Indeed, 700 Sundays is just this side of unpredictable which makes it refreshing as opposed to other celebrity memories which are more, what's the word -- oppressive. For those who expect Billy to dwell on his Hollywood highlights (Harry met Sally once, did you know?) will be disappointed.
Or perhaps they won't. After all, the comedian chooses instead to focus his wit on the Long Island oddball roots that produced his genius, and that's far more entertaining than a rehash of old movies.

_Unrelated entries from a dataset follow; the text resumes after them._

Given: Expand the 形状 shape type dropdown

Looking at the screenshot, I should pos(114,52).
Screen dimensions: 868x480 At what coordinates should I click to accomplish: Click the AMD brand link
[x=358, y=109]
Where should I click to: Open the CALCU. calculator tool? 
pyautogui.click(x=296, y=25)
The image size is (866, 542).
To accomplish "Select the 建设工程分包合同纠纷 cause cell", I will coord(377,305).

As for Crystal's father, he was a big-shot jazz promoter. His uncle, Milt Gabler, launched the Commodore music label and recorded Billy Holiday before she was Billy Holiday. Louis Armstrong even showed up at a family Seder, and the rough-voiced singer was asked why he didn't "cough it up." Amusing to be sure, anecdotal indeed, but the real magic of Crystal's tale is in the relationship he shared with his father.

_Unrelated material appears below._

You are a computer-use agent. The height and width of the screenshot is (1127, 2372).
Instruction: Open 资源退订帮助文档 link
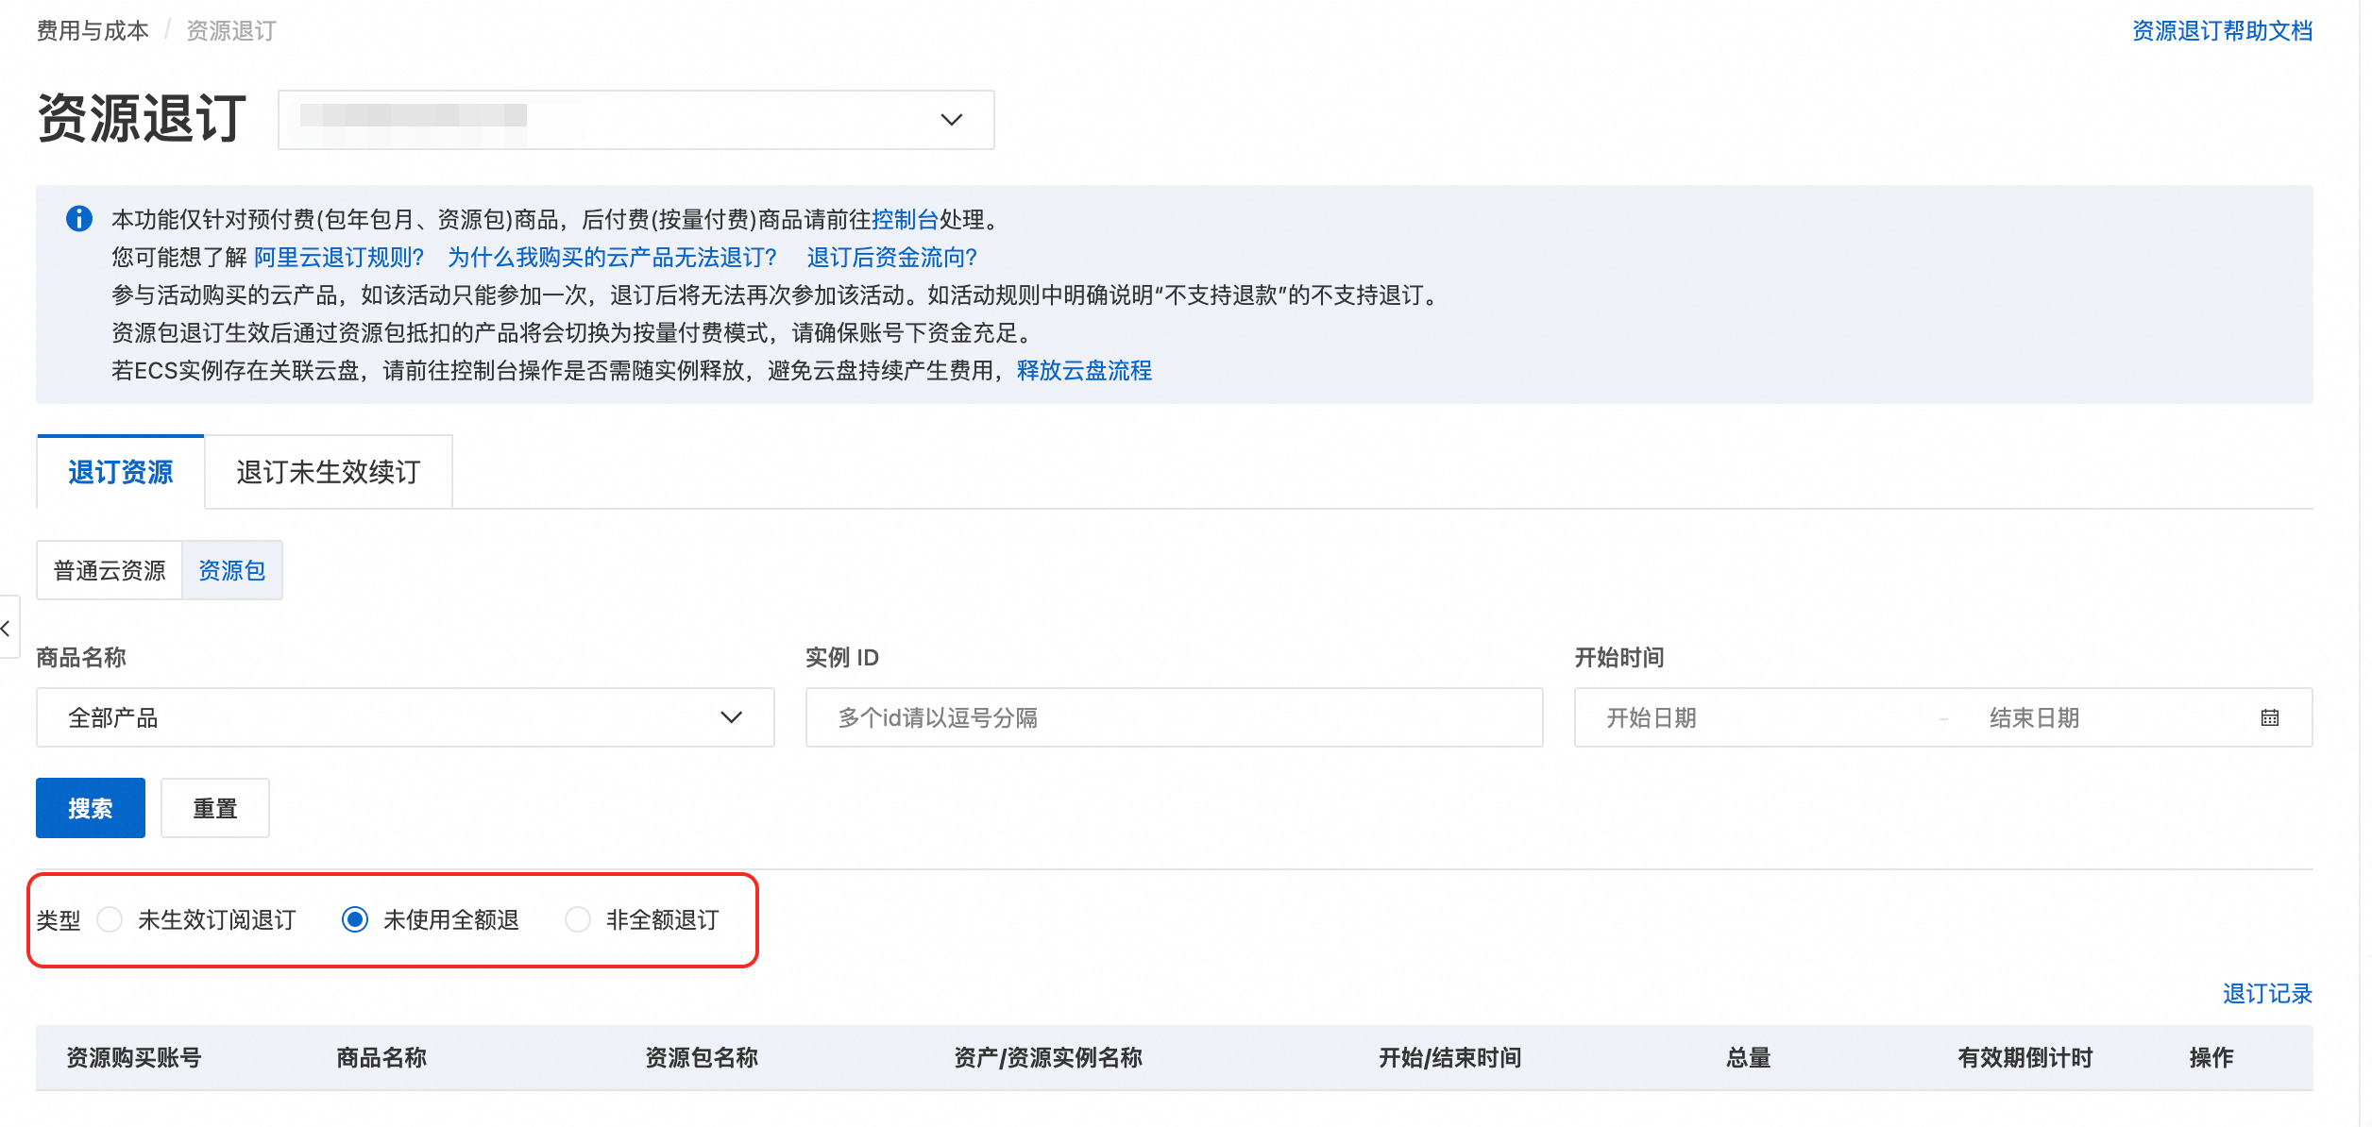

It was his father that got him a tape recorder when he confessed his desire to do comedy and it was his father who didn't come down hard when the son showed up at the family dinner table doing off-color schtick lifted from the best of the Borscht Belt. We should all thank Billy's father, because we got Billy out of that deal.
We should all thank Mr. Crystal for this poignant and funny piece of literature (not to mention a little one-man play). Sure the early jokes don't translate nearly as well on the page as they do coming out of the comic's own mouth, but these are the warm-ups to the rest of the book. The rest of the book is priceless.